Les établissements de santé évoluent rapidement, privilégiant des soins de proximité, rapides et moins coûteux. Ce changement de paradigme se traduit par une multiplication des cliniques ambulatoires et des « hôpitaux sans lit », une tendance accentuée par les avancées technologiques et la pandémie de COVID-19.
Le marché des hôpitaux sans lit, estimé à 3,68 milliards de dollars américains (environ 3,4 milliards d’euros) en 2024, devrait atteindre 9,15 milliards de dollars américains (environ 8,5 milliards d’euros) d’ici à 2033, avec un taux de croissance annuel composé de 10,5 %. Cette croissance témoigne d’une transformation profonde de la manière dont les soins sont dispensés.
Plusieurs facteurs expliquent cette évolution. Les patients recherchent des services ambulatoires pratiques et de qualité, ainsi que des procédures mini-invasives. Les cliniques, notamment celles équipées de salles d’intervention et de services d’urgence, offrent des soins de haute qualité avec des séjours plus courts et un risque réduit d’infections nosocomiales.
L’intégration de technologies telles que la télésanté, la télémédecine et la surveillance à distance des patients permet de maintenir un niveau de soins équivalent à celui d’un hôpital traditionnel, sans nécessiter une hospitalisation prolongée. L’intelligence artificielle et l’analyse des mégadonnées contribuent également à une prise de décision plus éclairée et à une allocation optimisée des ressources.
La réduction des coûts est un autre avantage majeur. En éliminant les dépenses liées à l’entretien de lits d’hospitalisation, les établissements ambulatoires proposent un cadre plus économique pour une large gamme de services. Ce modèle de soins fondé sur la valeur encourage les prestataires à délocaliser leurs activités vers des environnements plus abordables.
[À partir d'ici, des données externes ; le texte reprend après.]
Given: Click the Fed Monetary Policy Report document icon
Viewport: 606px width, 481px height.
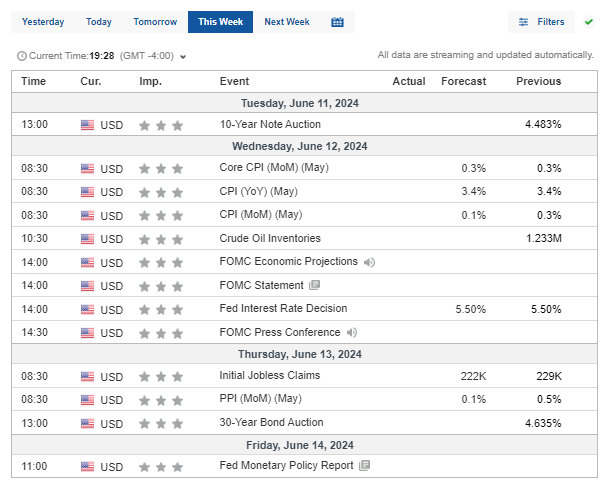Looking at the screenshot, I should click(x=364, y=466).
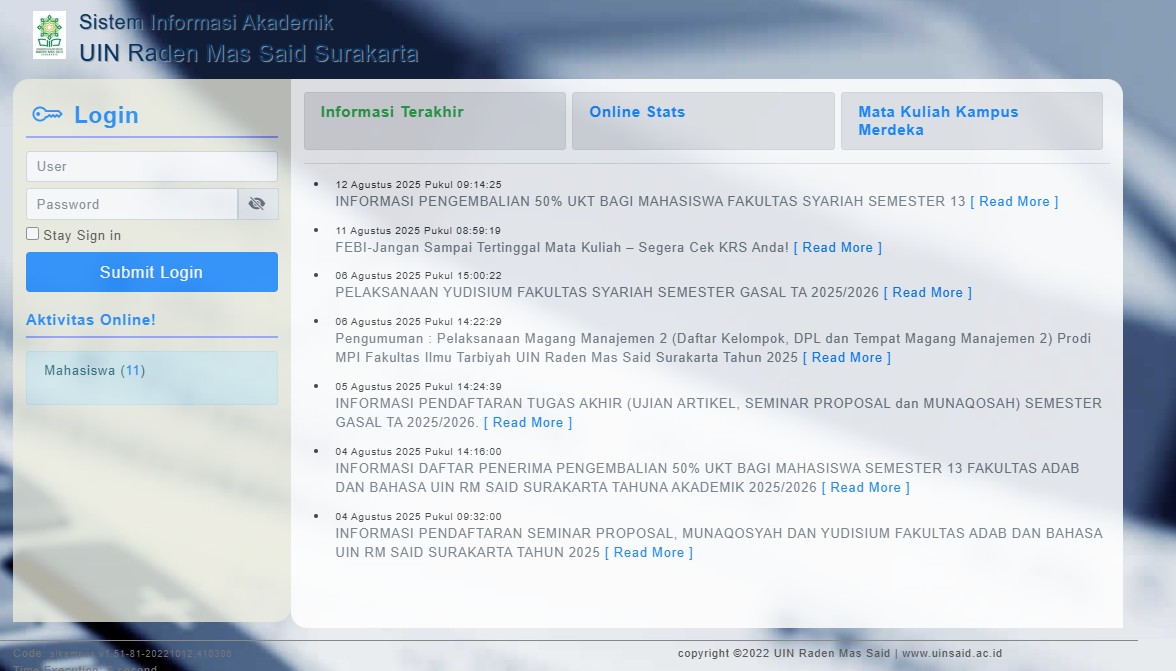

La rapidité de mise en service est également un atout. Les hôpitaux sans lit bénéficient de procédures réglementaires et de licences simplifiées, ainsi que de plus de flexibilité en matière de choix de site et de zonage. Cela permet aux prestataires de répondre plus rapidement aux besoins de la communauté.
Par ailleurs, on observe une demande croissante pour des environnements ambulatoires spécialisés, notamment dans le domaine de la réadaptation. Les hôpitaux de soins aigus réduisent ou suppriment leurs unités de réadaptation intensive, orientant davantage les patients vers des établissements de réadaptation pour patients hospitalisés (IRF) autonomes, qui offrent une surveillance médicale étroite et une équipe de réadaptation spécialisée. La population vieillissante contribue à cette augmentation de la demande.
L’exemple de la clinique Phoenix 32nd Street VA, un établissement de 275 157 pieds carrés (environ 25 600 mètres carrés) répartis sur cinq étages à Phoenix, en Arizona, illustre cette tendance. Cette clinique, l’une des plus importantes des États-Unis, propose des consultations multidisciplinaires, de la télésanté, un centre éducatif, ainsi que des services de pathologie et d’imagerie.
À l’avenir, la conception des établissements de santé devra s’adapter à cette évolution, en privilégiant la décentralisation, l’efficacité et l’innovation technologique. L’objectif est de créer un écosystème de soins de santé plus accessible, plus résilient et mieux adapté aux besoins des communautés.